宝がなくなった宝箱
超久々の投稿
しかも、読み返すと何が書きたかったのかまったくわからない。
俺は冒険者、ダンジョンなんていう迷宮に入り、探索と魔物討伐を仕事している。
魔物とは迷宮内でしか生息しない化け物だ。二足歩行する狼や大きな棍棒を持った化け物たちのような化け物を指す。最大の特徴は討伐すると死体が消滅し、魔石と呼ばれる物が残る。この魔石は、魔力の結晶で日常的に使われているがそんな話は別にいいだろう。
ようするに、ダンジョンに行って、魔物を倒し、魔石を取り、それを売って生活をしているのが冒険者である。
俺の実力は中の下といまいちなところである。
数人のチームを作り、ダンジョンの奥を突き進むプロたちと違い、俺のような半端物は一人である程度の深さまで行って、食う分に困らないくらいの魔物を倒し、安全に町に戻る。これを毎日している。
危険がつきまとうが地道に働いているより稼げる職業である。
そんな生活を続けていると、ダンジョンで珍しい物を見つけた。
宝箱である。
ダンジョン内には、なぜか宝箱があり中には珍しい武具や金銀財宝が眠っている事がある。
ただ、冒険者は星の数ほどいて、中身の入っている宝箱に遭遇できる物はほんの一握りである。
近くの魔物を討伐し、宝箱へ急ぐ。宝箱の目の前で落ち着き、辺りを見渡す。
宝箱は貴重すぎて、あけているところを別の冒険者に見られると最悪襲われる可能性もある。
魔物も冒険者の姿をないことを確認して俺は宝箱を開ける…。
宝箱は簡単に開き、その中身を晒した…。
そう、箱に囲まれた空洞を晒した。
中身の現実に呆然とたたずむ。
本来、宝箱は中身を取った者が宝箱を開けて置くのが冒険者の暗黙のルールである。
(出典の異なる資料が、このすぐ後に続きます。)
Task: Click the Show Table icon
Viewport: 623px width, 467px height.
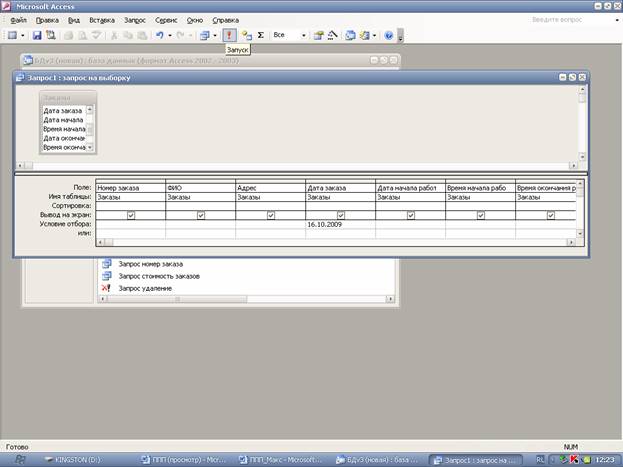Action: [x=245, y=35]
これを破る奴らは、空の宝箱を開ける冒険者を楽しみにしている性質の悪い奴らである。
空とも知らず楽しみにあけた俺はそういう奴らの笑いのネタにされたわけである。
非常に不愉快な話だ…。
気分の悪くなった俺は、この宝箱をどうするか考えた。
大抵の人は大人数でダンジョンに潜るが、俺は一人で潜っている。宝箱をどうしようが咎める者はいない。
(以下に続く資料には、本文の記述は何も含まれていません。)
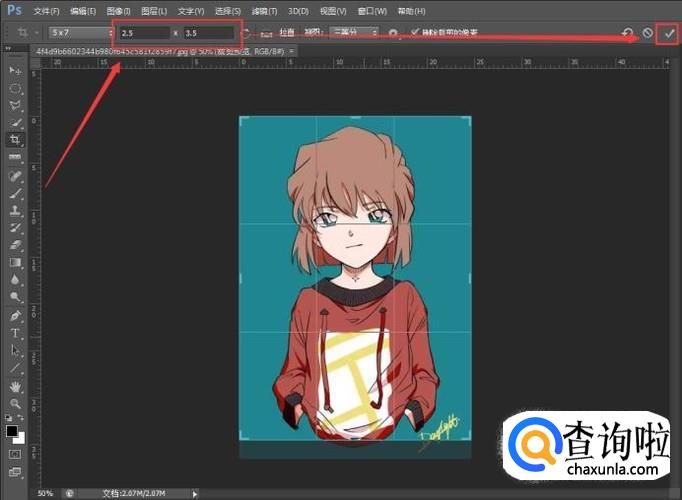Select the Hand tool

tap(15, 385)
考えた末、俺は宝箱に手紙を入れて宝箱を閉じることにした。
『残念ながら、宝箱と手紙に価値はない。君は空の箱を開けた被害者2号だ。
被害者1号より』
危険なダンジョンの中で俺は何をしてるんだろう。そんな事を思いながら宝箱に手紙を入れて閉じた。
あれから5日間。
いつも通りにダンジョンで稼ぐ日々が続いている。
獲物となる魔物を探していると、あの宝箱の周辺まで来た。
この5日間宝箱の存在なんて、すっかり忘れていたがどうなっているのかを確認しに足を向ける。
あの手紙を入れた宝箱はまだ、閉じたままだった。
閉じたままの宝箱を空けてみた。中身はどうせ紙がひとつ…。
「え」
その中に入ってた紙は1つでなかった。
『期待してあけたのに空かよ 2号』
『宝箱を開けたとき何も入ってないと残念感すごいですよね 3号』
『お前ら、こんなことしてたら魔物に不意打ち食らうぞ 4号』
『これを見た奴、この辺の魔物の弱点教えてくれ、亀みたいな奴は火に弱いのか? 5号』
『そんなことも知らないとかお前、死ぬぞ。亀みたいに見えるが水が苦手だ。水魔法でもやってみろ 熟練者6号』
『まじだ、簡単に死んだ。6号ありがとう 5号』
こんなことを書いた手紙が入っていた。
なんとなく入れた一枚が人と人を繋げていった。
そんなことがうれしくなり、また一枚手紙を入れた。
『宝箱の存在とか忘れて5日後だが、こんなにも見てる奴いると思わなかった。これから近く通ったら見るようにするわ。 1号』
たった一枚の紙が入ったことによって、空の宝箱は冒険者たちのメッセージ箱になり、ダンジョン内の宝箱には情報という宝物が入っているといわれるようになった。
最初はダンジョンの宝箱に手紙を入れて出会いが始まる物語を考えていたのがどうしてこうなったのか…。
これを見て何か思うことがあれば幸いです。